My Hero Academia Lightning Sound

Chapitre 28 : La Foudre Humaine

1432 mots, Catégorie: M

Dernière mise à jour 19/07/2026 08:16

CRACK-BOOM !

Avant même qu'Izuku ou Bakugo ne puissent faire un pas vers le tunnel d'évacuation, une traînée de foudre jaune et aveuglante les frôle, dégageant une chaleur thermique suffocante.

Denki ne marche pas, il ne court pas : il est devenu l'électricité elle-même. Propulsé par un arc électrique incontrôlé qui détruit le carrelage sous ses pieds, il s'engouffre dans le conduit sombre à la poursuite de la horde d'agents.

Bakugo (écarquillant les yeux) : « Le blondinet ?! Attends, abruti ! »

Izuku : « Non, Bakugo ! Il ne réfléchit pas, son cerveau est en surcharge réflexe ! On doit le suivre ! »

À trois cents mètres de là, dans les catacombes de béton sous Yuei, la horde d'agents de la Commission presse le pas, traînant Kyoka Jiro toujours entravée. L'agent en chef sourit sous son masque, pensant avoir réussi le coup parfait.
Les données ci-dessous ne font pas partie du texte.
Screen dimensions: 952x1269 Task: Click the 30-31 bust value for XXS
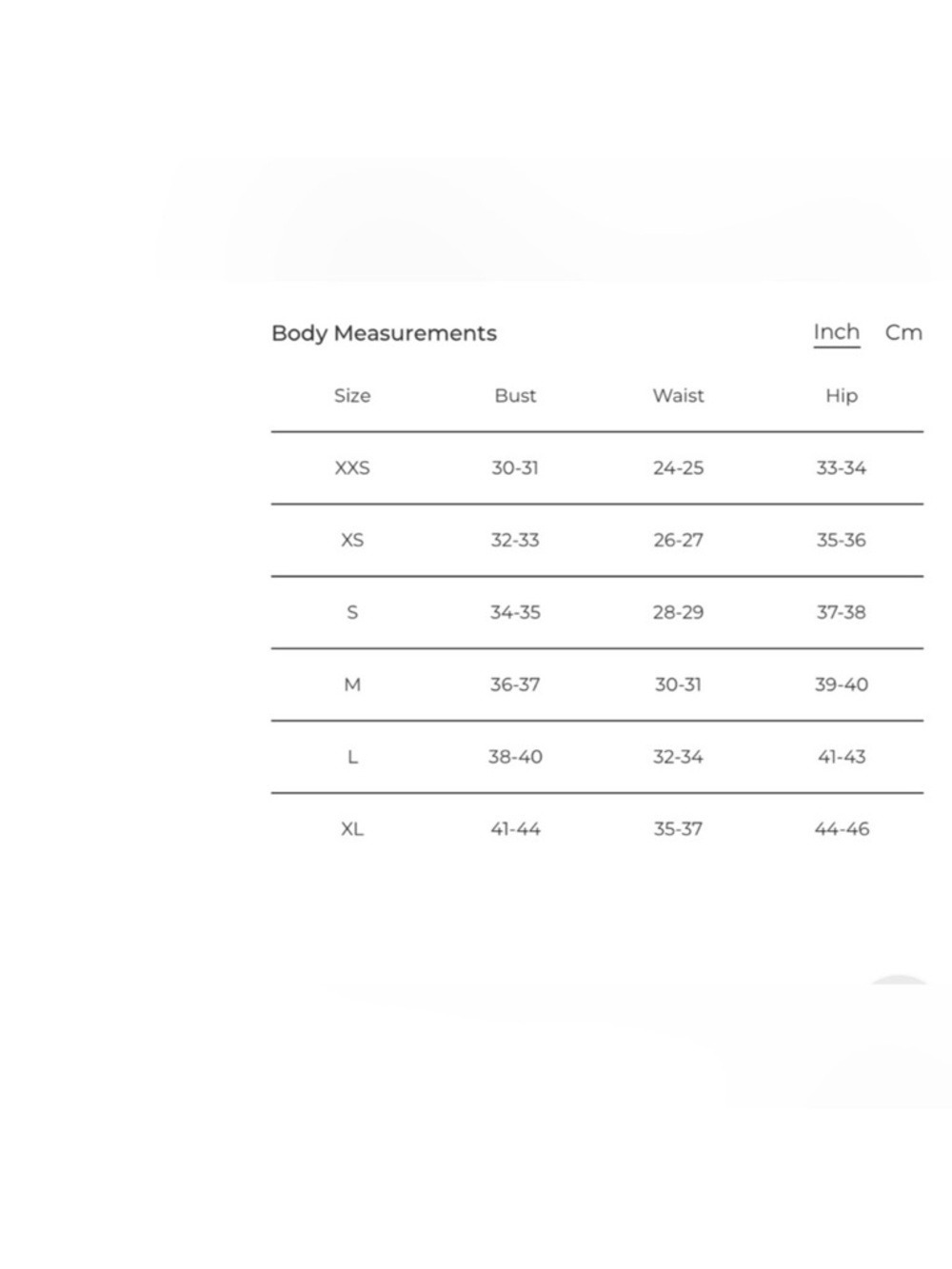[x=515, y=467]
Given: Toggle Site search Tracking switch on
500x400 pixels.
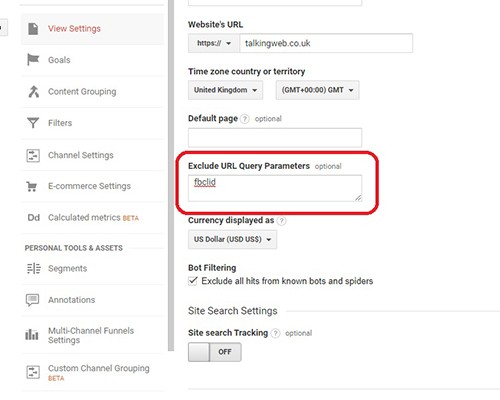Looking at the screenshot, I should 215,352.
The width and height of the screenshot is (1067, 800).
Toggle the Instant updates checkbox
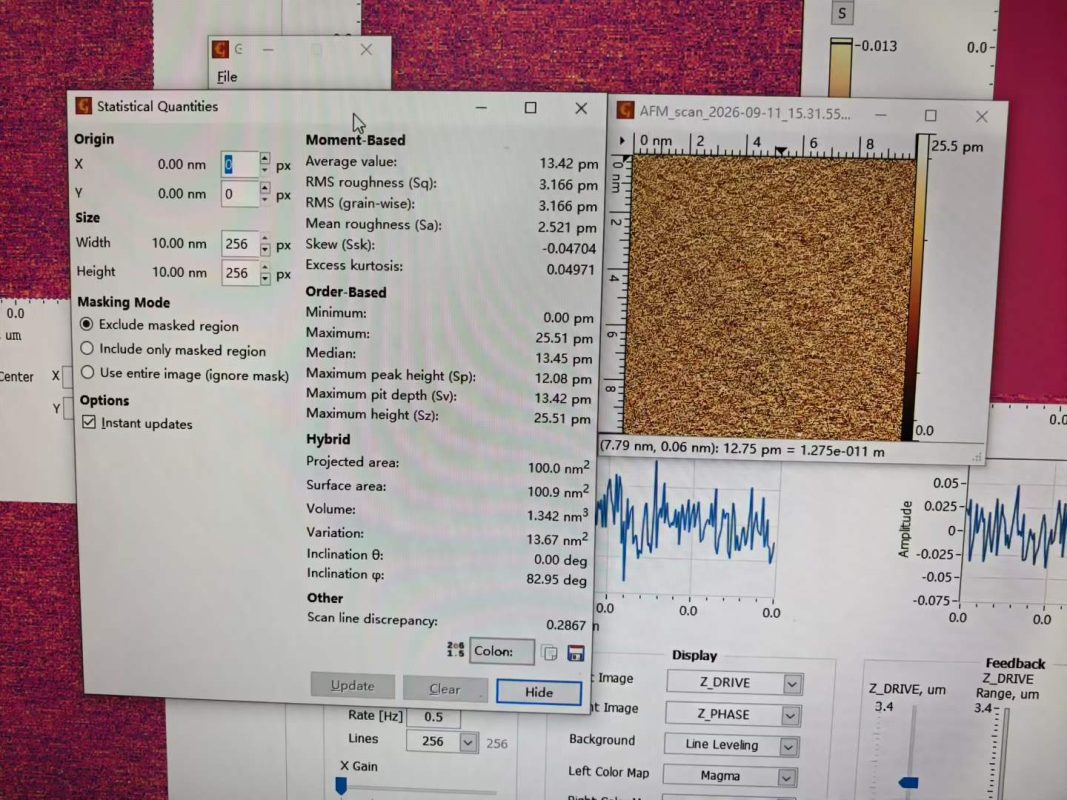(x=88, y=422)
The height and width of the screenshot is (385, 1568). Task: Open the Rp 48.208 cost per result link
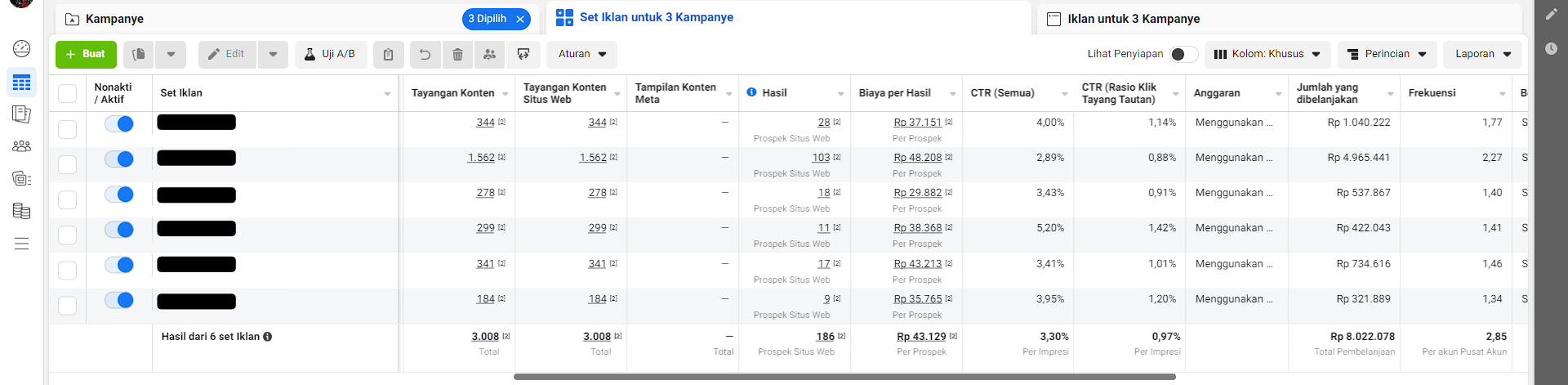tap(917, 158)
Soudain, une vibration stridente fait grincer les structures métalliques du tunnel. L'air se charge d'électricité statique, faisant se dresser les poils sur les bras des soldats.

Un Agent : « C'est quoi ce bruit ? On dirait un... »

Il n'a pas le temps de finir sa phrase. Au fond du couloir obscur, un éclair démentiel zigzaguant entre les murs déboule à une vitesse supersonique.

Denki apparaît au milieu de la horde. Son visage est fermé, ses dents serrées, des larmes de pure tension électrique coulant sur ses joues. Il ne dit pas un mot. Il n'a pas de stratégie. Il a juste une cible : les hommes en noir qui tiennent Kyoka.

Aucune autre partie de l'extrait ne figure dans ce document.